Still sits the snipe

Late afternoon on the marsh,

the snipe sits watchful, bulrush hidden,

as a dozen bar-tailed godwits drill the grass;

their grey heads rocking like derricks.

A pair of swans, as white clouds, settle on the scrape

where a wigeon dabbles, in his war-paint,

and the tufted duck dives and bobs

with golden eyes that stare.

Two egrets sail up, white kites against the hill,

with their long legs trailing like strings.

 

A thousand silver quills of grass flutter in the breeze,

their feathered heads all pointing north.

A wired line of fence posts cuts across the land

and a harsh wind corrugates the water.

The Wrexham train clatters across the horizon:

above, a factory belches steam into the clouds,

below, are the watching and the watched.

 

A marsh harrier circles, and a flight of lapwings

rises; swirling W’s against the sky.

A silent heron is a statue in the marsh,

waiting and watching. His arrow head poised.

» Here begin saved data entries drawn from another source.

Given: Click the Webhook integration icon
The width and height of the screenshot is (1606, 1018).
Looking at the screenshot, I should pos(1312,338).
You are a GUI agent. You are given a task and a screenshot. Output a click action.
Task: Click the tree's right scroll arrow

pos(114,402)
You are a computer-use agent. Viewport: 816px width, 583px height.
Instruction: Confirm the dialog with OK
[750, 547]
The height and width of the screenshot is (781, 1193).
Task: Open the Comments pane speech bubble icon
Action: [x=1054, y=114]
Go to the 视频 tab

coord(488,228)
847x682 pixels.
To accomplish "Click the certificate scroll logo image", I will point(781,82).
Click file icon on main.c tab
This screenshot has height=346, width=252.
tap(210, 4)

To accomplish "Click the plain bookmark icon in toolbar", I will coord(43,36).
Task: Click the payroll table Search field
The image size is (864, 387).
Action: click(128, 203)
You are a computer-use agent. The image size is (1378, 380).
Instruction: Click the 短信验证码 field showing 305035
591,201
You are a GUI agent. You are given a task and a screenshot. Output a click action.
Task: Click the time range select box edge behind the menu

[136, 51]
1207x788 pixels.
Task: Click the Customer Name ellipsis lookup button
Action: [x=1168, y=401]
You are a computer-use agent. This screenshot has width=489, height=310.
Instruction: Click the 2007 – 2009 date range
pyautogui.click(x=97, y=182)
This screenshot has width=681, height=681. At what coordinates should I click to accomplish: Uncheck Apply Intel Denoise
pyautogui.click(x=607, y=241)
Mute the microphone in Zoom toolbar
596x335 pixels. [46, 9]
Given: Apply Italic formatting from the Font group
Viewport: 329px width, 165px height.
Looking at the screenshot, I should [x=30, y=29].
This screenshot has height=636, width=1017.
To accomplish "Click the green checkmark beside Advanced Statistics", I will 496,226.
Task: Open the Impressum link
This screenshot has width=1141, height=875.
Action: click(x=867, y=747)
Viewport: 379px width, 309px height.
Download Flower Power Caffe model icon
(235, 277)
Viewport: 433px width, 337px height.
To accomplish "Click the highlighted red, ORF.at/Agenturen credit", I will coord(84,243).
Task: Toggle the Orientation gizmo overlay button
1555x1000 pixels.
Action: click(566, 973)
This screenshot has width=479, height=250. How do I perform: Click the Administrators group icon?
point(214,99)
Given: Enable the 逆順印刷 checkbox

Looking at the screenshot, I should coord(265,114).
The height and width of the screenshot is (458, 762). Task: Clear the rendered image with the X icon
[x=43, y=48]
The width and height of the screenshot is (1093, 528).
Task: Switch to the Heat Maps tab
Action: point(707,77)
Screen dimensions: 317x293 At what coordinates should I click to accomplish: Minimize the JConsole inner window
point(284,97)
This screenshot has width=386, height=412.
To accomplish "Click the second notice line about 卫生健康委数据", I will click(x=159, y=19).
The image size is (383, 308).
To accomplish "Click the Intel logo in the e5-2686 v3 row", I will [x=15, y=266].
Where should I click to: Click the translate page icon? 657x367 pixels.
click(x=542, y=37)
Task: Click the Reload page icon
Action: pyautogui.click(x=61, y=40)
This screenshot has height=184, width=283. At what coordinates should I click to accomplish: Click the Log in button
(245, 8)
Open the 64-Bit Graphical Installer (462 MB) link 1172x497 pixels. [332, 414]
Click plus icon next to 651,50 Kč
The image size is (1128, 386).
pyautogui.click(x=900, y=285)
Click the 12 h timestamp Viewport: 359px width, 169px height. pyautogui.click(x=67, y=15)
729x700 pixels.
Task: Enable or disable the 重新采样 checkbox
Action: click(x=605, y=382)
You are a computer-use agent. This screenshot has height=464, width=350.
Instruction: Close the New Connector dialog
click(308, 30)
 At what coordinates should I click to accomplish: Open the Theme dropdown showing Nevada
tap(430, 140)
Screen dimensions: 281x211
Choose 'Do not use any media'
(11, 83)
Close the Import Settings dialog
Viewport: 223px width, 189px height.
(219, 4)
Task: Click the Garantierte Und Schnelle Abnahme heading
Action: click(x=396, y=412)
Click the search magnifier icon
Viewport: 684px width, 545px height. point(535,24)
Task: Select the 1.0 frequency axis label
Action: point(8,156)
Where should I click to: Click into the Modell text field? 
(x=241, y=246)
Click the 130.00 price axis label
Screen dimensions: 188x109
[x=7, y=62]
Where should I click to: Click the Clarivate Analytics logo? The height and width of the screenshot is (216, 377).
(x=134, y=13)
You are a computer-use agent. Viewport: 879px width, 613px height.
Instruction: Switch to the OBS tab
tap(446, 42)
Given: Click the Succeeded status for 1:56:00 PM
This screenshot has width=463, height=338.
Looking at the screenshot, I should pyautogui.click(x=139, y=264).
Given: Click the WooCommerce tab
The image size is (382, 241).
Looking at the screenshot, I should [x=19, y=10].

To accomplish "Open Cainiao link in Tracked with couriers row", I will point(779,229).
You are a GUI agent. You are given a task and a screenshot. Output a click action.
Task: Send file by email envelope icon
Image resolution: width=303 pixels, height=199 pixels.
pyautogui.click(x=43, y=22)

His orange dagger of a beak, drawn to kill.

Stone still, as his feathers ruffle in the wind

and still sits the snipe; silent and watchful.

 

SNIPE photo: Linden Sweeney

 

The railway line which is such a feature of the English side of the Dee also runs through House sounds, one of the poems from Weaving Words. Sweeney remarks that writing poetry was rather displaced by academic writing at some points in her career, but that on retirement she took a course in writing poetry with the University of Oxford and then set up Neston Writers about six years ago: Weaving Words is one result. Here again, Sweeney gathers up many details into a meditative account, but this time organised through the slow movement of the day, with the poet herself putting in an appearance at some points but not others, declining to adopt the all-seeing eye of the previous poem.

 

House sounds

At night, the wind soughs in the pines

as the hard rain falls on the window

and the long Wrexham train rattles by.

 

At first light, a blackbird sings

though the rain still falls apace

and the gulls have flown in from the sea.

 

By day, the motors whirr

of washers and dryers and mowers

and, still, there is wind in the trees.

 

Above me, the magpies dance,

heavy-footed, on the roof

and skeins of geese honk past.

 

Inside, there is the click of a kettle

and the tink of my ring on a cup

and the sounding of words in my head.

 

At evening tide, when quiet falls,

there is the soft settling of a log

and silence, sometimes.

 

CORMORANT, LEIGHTON MOSS RSPB photo: Linden Sweeney

 

Next, also from Sweeney’s poems in Weaving Words, is The decorated city. This moves away from the estuary to give us a completely urban poem. The street names identify the city as Liverpool. We can say that this is a poem about homelessness, but that does not do justice to the power of its grotesque imagery.

 

The decorated city

Blood red lanterns

swing like bodies

from the gibbets

of skeletal trees;

the hanging remains

of Chinese New Year

abandoned,

redundant,

unwanted.

 

The gypsy trumpeter plays

On the street where you live’

while the boy on the windy corner,

bearded, dirty and drugged

sleeps on a cardboard pillow,

at the level of passing dogs.

 

Bare legged girls with dirty knees

smoke cigarette butts

on Colquitt Street and Wood Street,

on Slater Street

and Seel.

 

The city is awash;

its doorways brimful,

the basement areas inundated,

overflowing into the gutters.

This is not a sudden high tide,

nor an unforeseen deluge.

It is a seepage of the unsettled,

a discharge of the disinherited,

an excretion of the exiled,

the drip, drip, drip of the houseless,

the abandoned,

the redundant,

the unwanted

decoration of the city.

 

HERON, BURTON MERE RSPB photo: Linden Sweeney

 

Our final poem, also from Weaving Words, is Remainder of the day. Sweeney tells us that this is based on Shakespeares’s Sonnet 73 (‘That time of year thou mayst in me behold/When yellow leaves, or none, or few, do hang…’) with a nod to Kazuo Ishiguro’s Remains of the Day, his novel in which the aging butler is unable to realise a long-denied love and instead, with a kind of strangled heroism, re-dedicates himself to his role as a gentleman’s gentleman. I noticed that Ishiguro was 35 when he wrote this classic novel about aging, and that put me in mind of an elderly Lancastrian who was an important mentor for me early in my own career in the National Health Service, one of those people – there are still quite a few of them in the NHS – who had retired but not gone away. He mentioned that as a young man he had written a poem about his own old age: “But it’s nothing like that…” he said. Sweeney gives us her own view.

 

Remainder of the day

That time of year you may just see in me

when work is done, the harvest gathered in.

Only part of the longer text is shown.